B-260. Characterization of a Serine/Threonine Kinase in Bacillus anthracis

K. Bryant, J. Ballard;
Oklahoma Univ. Hlth. Sci. Ctr., Oklahoma City, OK.

Bacterial homologues of the eukaryote type serine/threonine kinases (STK) have been found to be important for a wide-variety of cellular events ranging from physiology to pathogenesis. Genome analysis of the pathogen Bacillus anthracis revealed four putative STKs of unknown function. In the current study, we characterized a STK in B. anthracis (termed STK-1) and examined its role in bacterial growth and virulence. First, to verify that STK-1 was a functional kinase, the catalytic domain of STK-1 (STKcat) was expressed and purified in Escherichia coli. An in vitro ATP-linked luminescence assay was used to confirm STKcat kinase activity.

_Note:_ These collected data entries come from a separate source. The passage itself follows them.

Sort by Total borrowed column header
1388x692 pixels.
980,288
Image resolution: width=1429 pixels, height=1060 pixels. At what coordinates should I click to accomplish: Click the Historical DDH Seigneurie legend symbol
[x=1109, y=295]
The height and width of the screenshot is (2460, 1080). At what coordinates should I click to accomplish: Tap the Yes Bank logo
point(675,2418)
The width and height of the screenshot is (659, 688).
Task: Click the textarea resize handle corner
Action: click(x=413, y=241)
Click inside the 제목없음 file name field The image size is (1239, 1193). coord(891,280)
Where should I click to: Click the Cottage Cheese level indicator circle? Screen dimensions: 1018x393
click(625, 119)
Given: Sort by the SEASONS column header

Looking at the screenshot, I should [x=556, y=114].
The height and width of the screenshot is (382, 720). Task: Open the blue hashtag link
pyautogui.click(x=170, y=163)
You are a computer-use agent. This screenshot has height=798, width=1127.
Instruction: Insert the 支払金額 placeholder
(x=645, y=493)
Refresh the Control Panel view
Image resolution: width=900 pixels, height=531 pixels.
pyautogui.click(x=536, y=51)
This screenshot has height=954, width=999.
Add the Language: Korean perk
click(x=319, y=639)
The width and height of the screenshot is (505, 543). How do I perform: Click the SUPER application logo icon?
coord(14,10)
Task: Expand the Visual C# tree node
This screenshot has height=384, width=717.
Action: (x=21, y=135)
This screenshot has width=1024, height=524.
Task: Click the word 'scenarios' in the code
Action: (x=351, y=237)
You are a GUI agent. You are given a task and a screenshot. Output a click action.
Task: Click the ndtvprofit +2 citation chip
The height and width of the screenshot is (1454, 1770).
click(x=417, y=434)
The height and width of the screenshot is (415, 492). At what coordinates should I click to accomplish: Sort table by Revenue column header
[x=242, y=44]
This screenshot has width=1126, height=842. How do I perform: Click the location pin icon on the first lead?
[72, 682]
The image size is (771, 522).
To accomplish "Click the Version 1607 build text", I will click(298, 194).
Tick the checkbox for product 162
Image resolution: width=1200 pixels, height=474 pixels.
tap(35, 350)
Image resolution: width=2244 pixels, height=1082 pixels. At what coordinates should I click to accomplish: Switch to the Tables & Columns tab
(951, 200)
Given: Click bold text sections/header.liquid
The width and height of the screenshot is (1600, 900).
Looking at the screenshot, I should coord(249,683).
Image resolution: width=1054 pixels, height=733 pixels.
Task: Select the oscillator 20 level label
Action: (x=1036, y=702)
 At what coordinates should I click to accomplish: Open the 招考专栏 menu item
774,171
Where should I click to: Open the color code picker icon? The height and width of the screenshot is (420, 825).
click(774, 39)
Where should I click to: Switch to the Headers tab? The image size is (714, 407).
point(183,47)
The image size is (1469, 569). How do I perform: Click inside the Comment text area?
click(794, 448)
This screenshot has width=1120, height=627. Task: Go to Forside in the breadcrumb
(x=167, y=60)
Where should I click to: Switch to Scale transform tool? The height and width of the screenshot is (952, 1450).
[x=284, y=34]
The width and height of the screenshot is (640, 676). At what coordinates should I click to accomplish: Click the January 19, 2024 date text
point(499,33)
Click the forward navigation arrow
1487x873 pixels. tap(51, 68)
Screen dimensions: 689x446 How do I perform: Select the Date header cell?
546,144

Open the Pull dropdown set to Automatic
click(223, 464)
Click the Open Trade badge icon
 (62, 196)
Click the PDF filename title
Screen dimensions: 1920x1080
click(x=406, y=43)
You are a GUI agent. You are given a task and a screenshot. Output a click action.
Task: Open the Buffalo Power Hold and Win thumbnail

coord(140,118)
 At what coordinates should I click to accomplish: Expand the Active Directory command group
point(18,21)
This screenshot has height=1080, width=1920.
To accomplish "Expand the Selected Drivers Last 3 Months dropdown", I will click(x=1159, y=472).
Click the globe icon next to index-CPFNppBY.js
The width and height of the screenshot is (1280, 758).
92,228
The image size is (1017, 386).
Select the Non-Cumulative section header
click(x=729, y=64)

Next, to determine the cellular localization of STK-1, Western blots of subcellular fractions of B. anthracis were performed. Immunoanalysis revealed that STK-1 localized to the membrane. To gain insight into the function of STK-1, a genetic knockout of stk-1 (B. anthracis Δstk-1) was generated via homologous recombination. Interestingly, the resulting mutant strain showed no deficiencies in in vitro growth, germination, and sporulation when compared to the parent strain; however, when intracellular survival in RAW 264.7 macrophages and virulence in DBA/2 mice was examined, B. anthracis Δstk-1 exhibited clear defects. Within cultured macrophages, B. anthracis Δstk-1 exhibited a 50% decrease in survival, as compared to the parent strain. In DBA/2 mice, B. anthracis Δstk-1 spores exhibited an LD50 of 3.4x105 whereas the parent strain exhibited an LD50 of 4.5x104, indicating that STK-1 is required for full virulence. Moreover, comparison of survival curves of DBA/2 mice treated with B. anthracis Δstk-1 or the parent strain spores revealed significant differences. Collectively, these data suggest STK-1 may function as an infection-specific kinase important for survival within the host.